[Source data]
____

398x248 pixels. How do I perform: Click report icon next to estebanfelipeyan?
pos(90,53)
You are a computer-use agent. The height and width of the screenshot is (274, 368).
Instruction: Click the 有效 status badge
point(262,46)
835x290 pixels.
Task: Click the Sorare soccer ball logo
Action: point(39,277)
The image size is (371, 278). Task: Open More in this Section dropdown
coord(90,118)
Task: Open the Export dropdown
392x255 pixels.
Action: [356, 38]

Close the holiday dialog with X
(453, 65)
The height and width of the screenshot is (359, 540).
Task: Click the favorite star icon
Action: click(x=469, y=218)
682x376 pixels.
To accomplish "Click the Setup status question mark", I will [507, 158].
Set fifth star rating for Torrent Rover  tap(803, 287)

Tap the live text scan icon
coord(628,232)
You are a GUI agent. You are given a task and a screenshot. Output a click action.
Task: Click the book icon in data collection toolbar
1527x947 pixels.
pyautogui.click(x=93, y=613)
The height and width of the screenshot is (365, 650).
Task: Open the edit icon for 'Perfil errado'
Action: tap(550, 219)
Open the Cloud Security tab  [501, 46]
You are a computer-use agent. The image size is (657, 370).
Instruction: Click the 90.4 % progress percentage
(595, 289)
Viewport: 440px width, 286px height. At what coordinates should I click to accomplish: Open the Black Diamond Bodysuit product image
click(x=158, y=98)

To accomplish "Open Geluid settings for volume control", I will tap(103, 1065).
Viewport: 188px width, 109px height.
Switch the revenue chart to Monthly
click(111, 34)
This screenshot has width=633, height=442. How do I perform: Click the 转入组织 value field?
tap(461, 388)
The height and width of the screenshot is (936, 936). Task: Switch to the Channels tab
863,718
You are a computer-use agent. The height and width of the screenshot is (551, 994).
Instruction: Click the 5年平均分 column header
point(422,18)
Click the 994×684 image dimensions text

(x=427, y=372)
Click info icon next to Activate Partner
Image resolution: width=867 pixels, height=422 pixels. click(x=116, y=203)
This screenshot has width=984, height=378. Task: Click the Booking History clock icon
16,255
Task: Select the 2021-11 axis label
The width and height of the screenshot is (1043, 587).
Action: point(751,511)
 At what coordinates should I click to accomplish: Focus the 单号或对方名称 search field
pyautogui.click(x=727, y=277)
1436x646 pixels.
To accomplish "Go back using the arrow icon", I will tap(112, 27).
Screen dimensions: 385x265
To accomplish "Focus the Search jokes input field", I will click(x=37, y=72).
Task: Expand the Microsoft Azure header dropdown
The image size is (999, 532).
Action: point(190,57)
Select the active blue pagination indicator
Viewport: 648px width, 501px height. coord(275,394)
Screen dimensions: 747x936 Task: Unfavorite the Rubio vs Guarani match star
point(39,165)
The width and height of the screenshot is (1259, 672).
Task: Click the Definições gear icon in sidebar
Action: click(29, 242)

____

• _Exercise_:
Once more, write out the records in full, exactly as they appear.

• _Solution to the exercise_:
398x248 pixels. How do I perform: Click report icon next to estebanfelipeyan?
pos(90,53)
You are a computer-use agent. The height and width of the screenshot is (274, 368).
Instruction: Click the 有效 status badge
point(262,46)
835x290 pixels.
Task: Click the Sorare soccer ball logo
Action: point(39,277)
The image size is (371, 278). Task: Open More in this Section dropdown
coord(90,118)
Task: Open the Export dropdown
392x255 pixels.
Action: [356, 38]

Close the holiday dialog with X
(453, 65)
The height and width of the screenshot is (359, 540).
Task: Click the favorite star icon
Action: click(x=469, y=218)
682x376 pixels.
To accomplish "Click the Setup status question mark", I will [507, 158].
Set fifth star rating for Torrent Rover  tap(803, 287)

Tap the live text scan icon
coord(628,232)
You are a GUI agent. You are given a task and a screenshot. Output a click action.
Task: Click the book icon in data collection toolbar
1527x947 pixels.
pyautogui.click(x=93, y=613)
The height and width of the screenshot is (365, 650).
Task: Open the edit icon for 'Perfil errado'
Action: tap(550, 219)
Open the Cloud Security tab  [501, 46]
You are a computer-use agent. The image size is (657, 370).
Instruction: Click the 90.4 % progress percentage
(595, 289)
Viewport: 440px width, 286px height. At what coordinates should I click to accomplish: Open the Black Diamond Bodysuit product image
click(x=158, y=98)

To accomplish "Open Geluid settings for volume control", I will tap(103, 1065).
Viewport: 188px width, 109px height.
Switch the revenue chart to Monthly
click(111, 34)
This screenshot has width=633, height=442. How do I perform: Click the 转入组织 value field?
tap(461, 388)
The height and width of the screenshot is (936, 936). Task: Switch to the Channels tab
863,718
You are a computer-use agent. The height and width of the screenshot is (551, 994).
Instruction: Click the 5年平均分 column header
point(422,18)
Click the 994×684 image dimensions text

(x=427, y=372)
Click info icon next to Activate Partner
Image resolution: width=867 pixels, height=422 pixels. click(x=116, y=203)
This screenshot has width=984, height=378. Task: Click the Booking History clock icon
16,255
Task: Select the 2021-11 axis label
The width and height of the screenshot is (1043, 587).
Action: point(751,511)
 At what coordinates should I click to accomplish: Focus the 单号或对方名称 search field
pyautogui.click(x=727, y=277)
1436x646 pixels.
To accomplish "Go back using the arrow icon", I will tap(112, 27).
Screen dimensions: 385x265
To accomplish "Focus the Search jokes input field", I will click(x=37, y=72).
Task: Expand the Microsoft Azure header dropdown
The image size is (999, 532).
Action: point(190,57)
Select the active blue pagination indicator
Viewport: 648px width, 501px height. coord(275,394)
Screen dimensions: 747x936 Task: Unfavorite the Rubio vs Guarani match star
point(39,165)
The width and height of the screenshot is (1259, 672).
Task: Click the Definições gear icon in sidebar
Action: click(29, 242)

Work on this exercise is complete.